A further aspect of the present disclosure relates to a method for assembling a shaft for a flexible endoscope or for a flexible endoscopic instrument. For assembling a shaft for a flexible endoscope, a support structure, an adapter and a head designed as a camera head are made available, each of which is designed as described above; in the case of a flexible endoscopic instrument, a suitably designed end effector is made available as the head. Furthermore, at least one pair of pull wires is provided.

End sleeves are crimped onto the distal ends of the pull wires, and the distal ends of the pull wires are inserted with the end sleeves in the axial direction through the corresponding insertion openings of the head and are hooked behind the transverse wall. The distal end segment of the support structure is then attached to the head from the proximal direction, in such a way that the distal projections of the support structure engage in the insertion openings of the head and at least partially fill them, so that the pull wires with the end sleeves latch into place behind the transverse wall and are thereby fixed in the head.
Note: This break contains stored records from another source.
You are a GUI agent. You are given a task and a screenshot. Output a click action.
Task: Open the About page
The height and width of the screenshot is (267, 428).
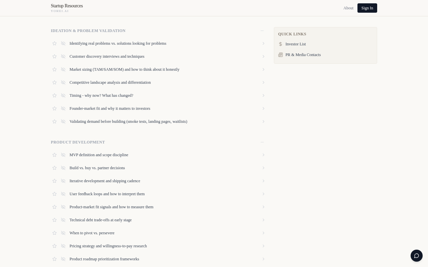click(348, 8)
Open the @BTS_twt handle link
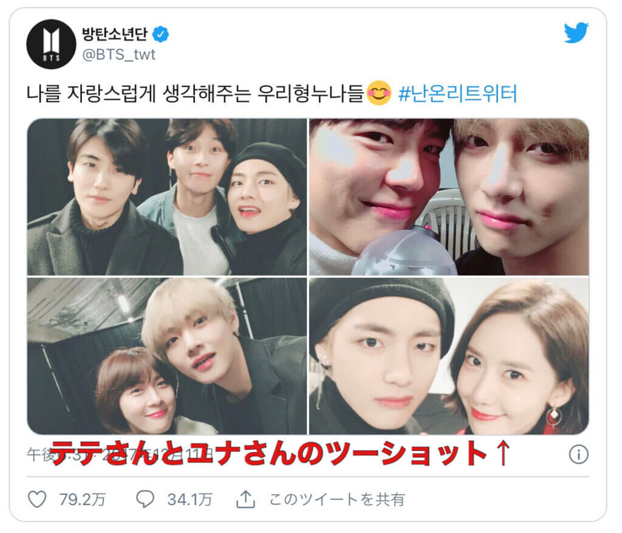 tap(118, 54)
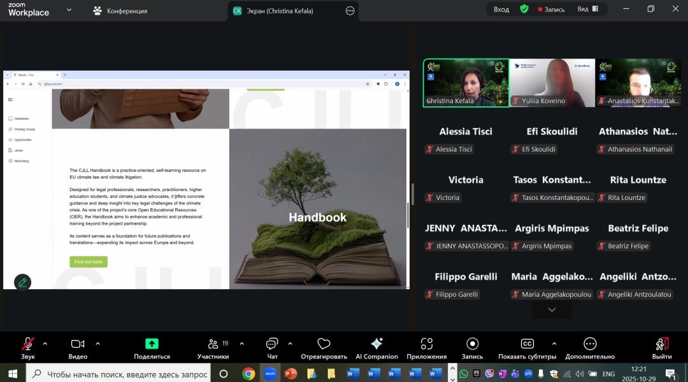
Task: Open Google Chrome from the taskbar
Action: click(x=248, y=374)

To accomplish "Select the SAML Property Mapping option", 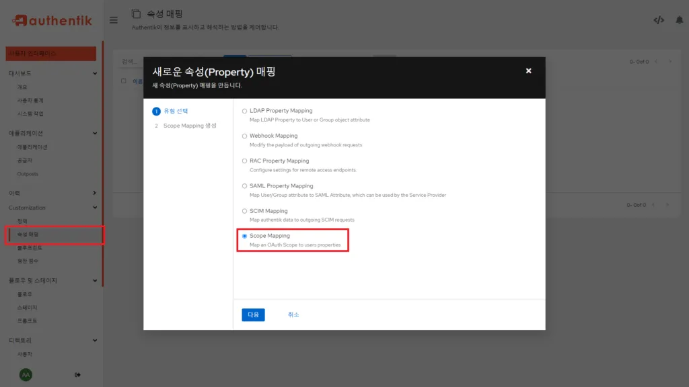I will point(244,185).
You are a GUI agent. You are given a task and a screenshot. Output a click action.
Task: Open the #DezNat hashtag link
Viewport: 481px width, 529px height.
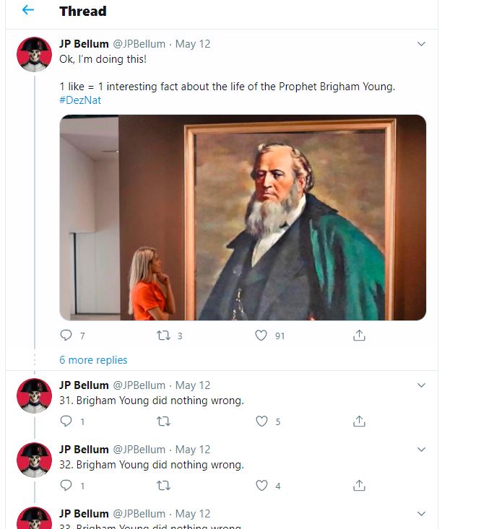[80, 100]
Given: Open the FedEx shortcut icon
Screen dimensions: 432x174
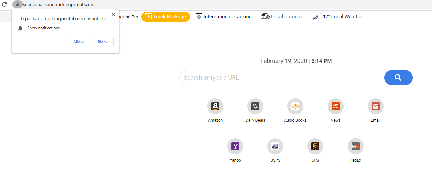Looking at the screenshot, I should click(x=356, y=147).
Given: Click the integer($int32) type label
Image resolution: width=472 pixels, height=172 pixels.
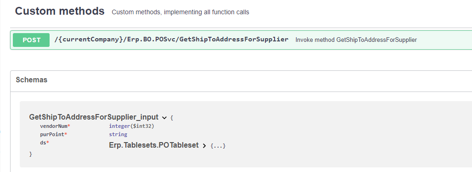Looking at the screenshot, I should 132,126.
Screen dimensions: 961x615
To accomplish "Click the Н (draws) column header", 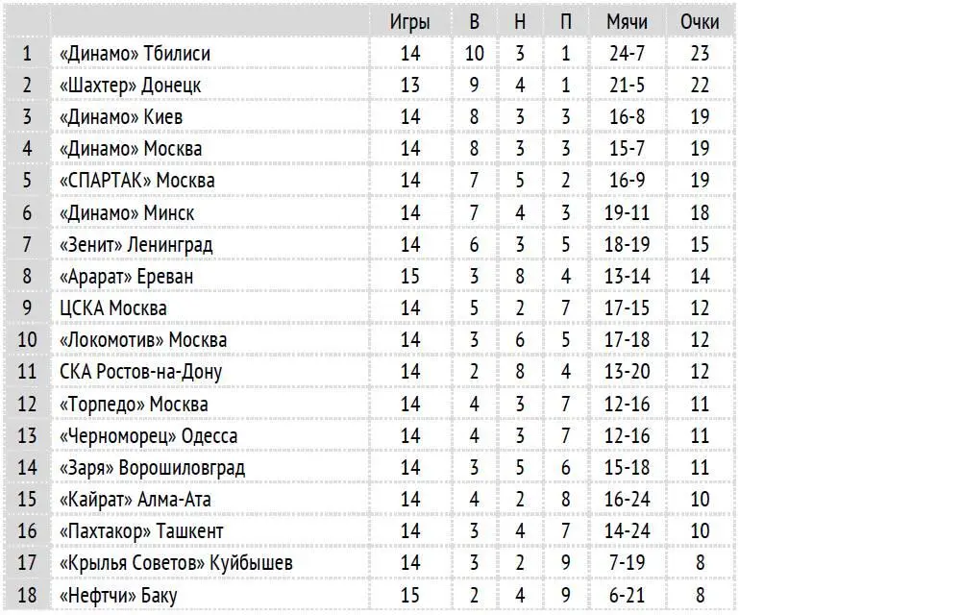I will pos(520,22).
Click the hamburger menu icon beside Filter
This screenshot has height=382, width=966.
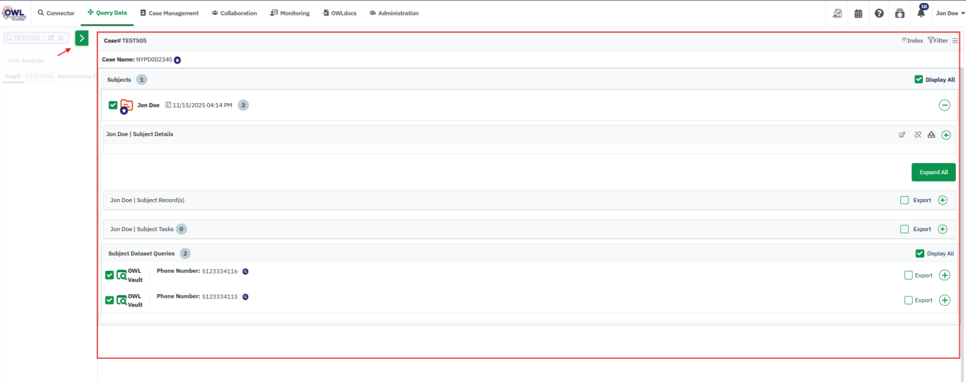(955, 41)
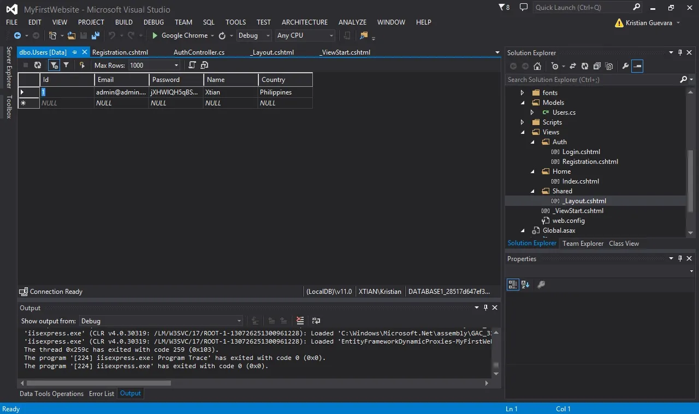Click the Output horizontal scrollbar thumb
This screenshot has width=699, height=414.
[99, 383]
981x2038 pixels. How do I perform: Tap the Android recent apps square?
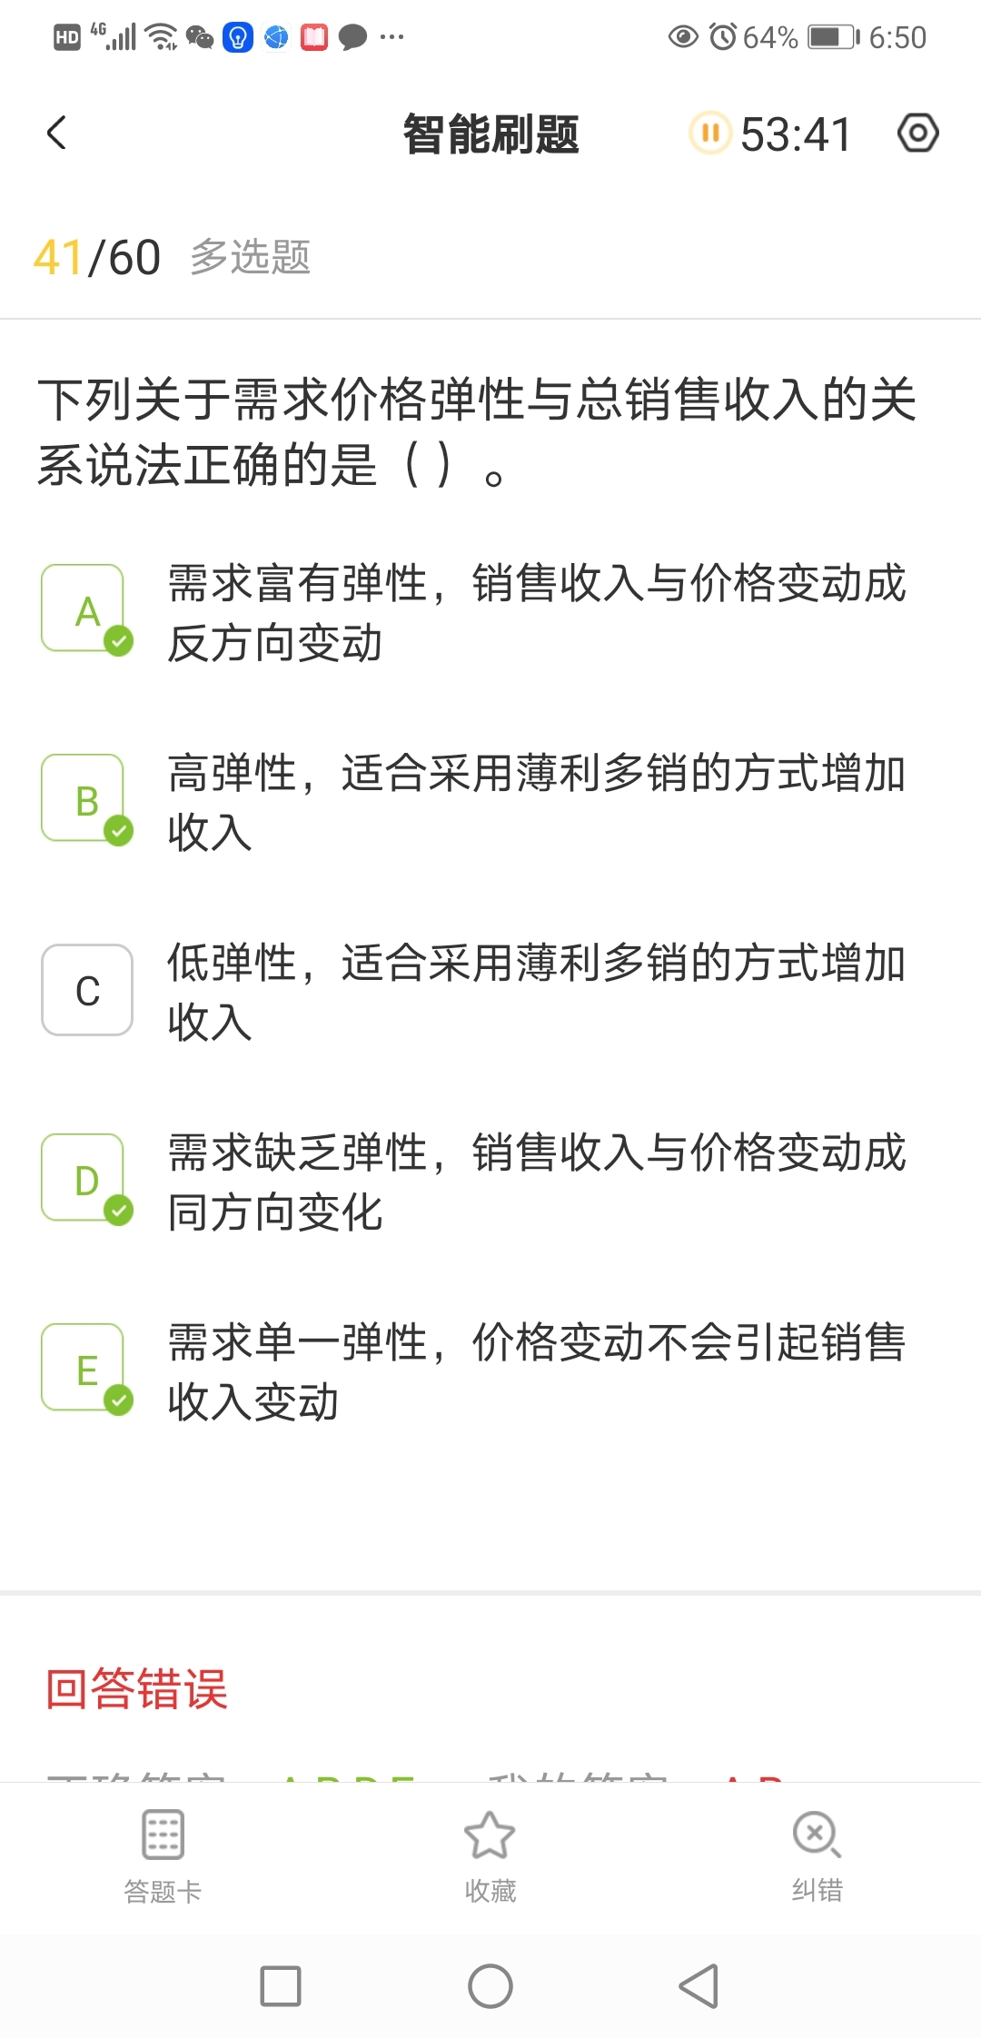(281, 1986)
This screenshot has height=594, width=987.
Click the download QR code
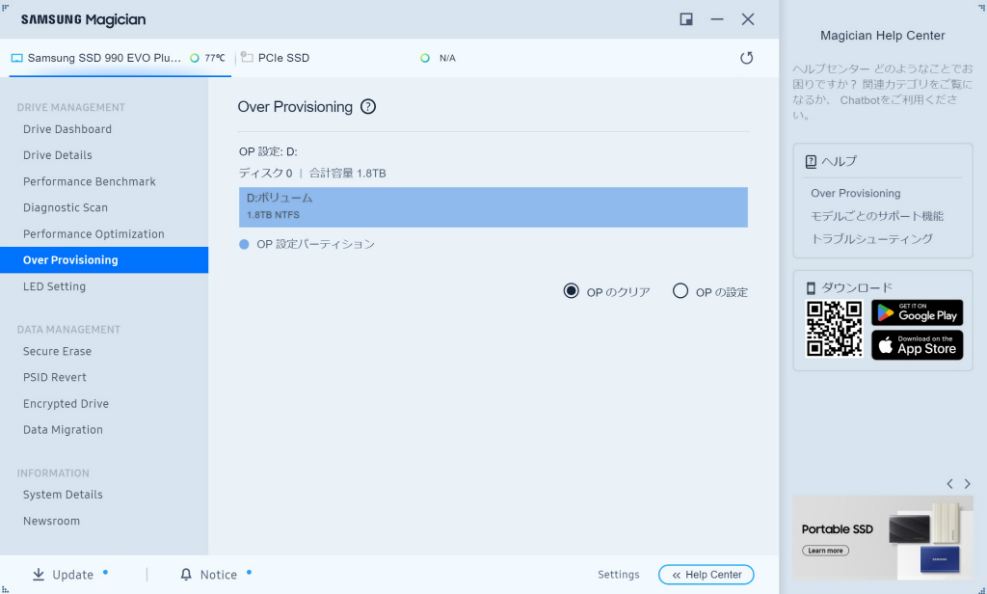(834, 330)
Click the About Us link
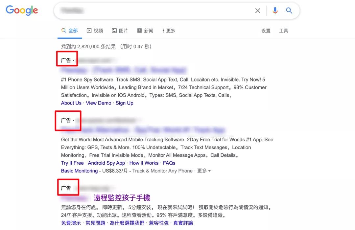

The adapter is attached to the proximal end segment from the proximal direction, with the latching connection being closed by latching engagement of the latching hooks and latching lugs.

The pull wires have preferably already been routed previously on or through the support structure and through the adapter. Likewise, further elements, such as electrical lines or a casing of a working channel, can be routed through the support structure and the adapter or have already been routed through them. Furthermore, it can be provided that a cover tube of the second shaft section is pulled over this. The cover tube can be glued in the region of the distal edge of the annular surface formed by the transverse wall of the camera head and the distal end segment, for example its distal end face can be glued in abutment onto a proximal side of the camera head, with the adhesive point maintaining a sufficient distance from the proximal edge of the distal end segment. Furthermore, Bowden cable sheaths, in which the pull wires are guided in the first shaft section, can be inserted into the adapter and fixed there, which step can also have already taken place beforehand. A shaft tube of the first shaft section can be pushed onto the holding section of the adapter, and the cover tube can in particular be glued in abutment onto the distal end face of the shaft tube, whereby the corresponding adhesive point maintains a sufficient distance from the distal edge of the outer surface of the adapter, in particular a base of the adapter.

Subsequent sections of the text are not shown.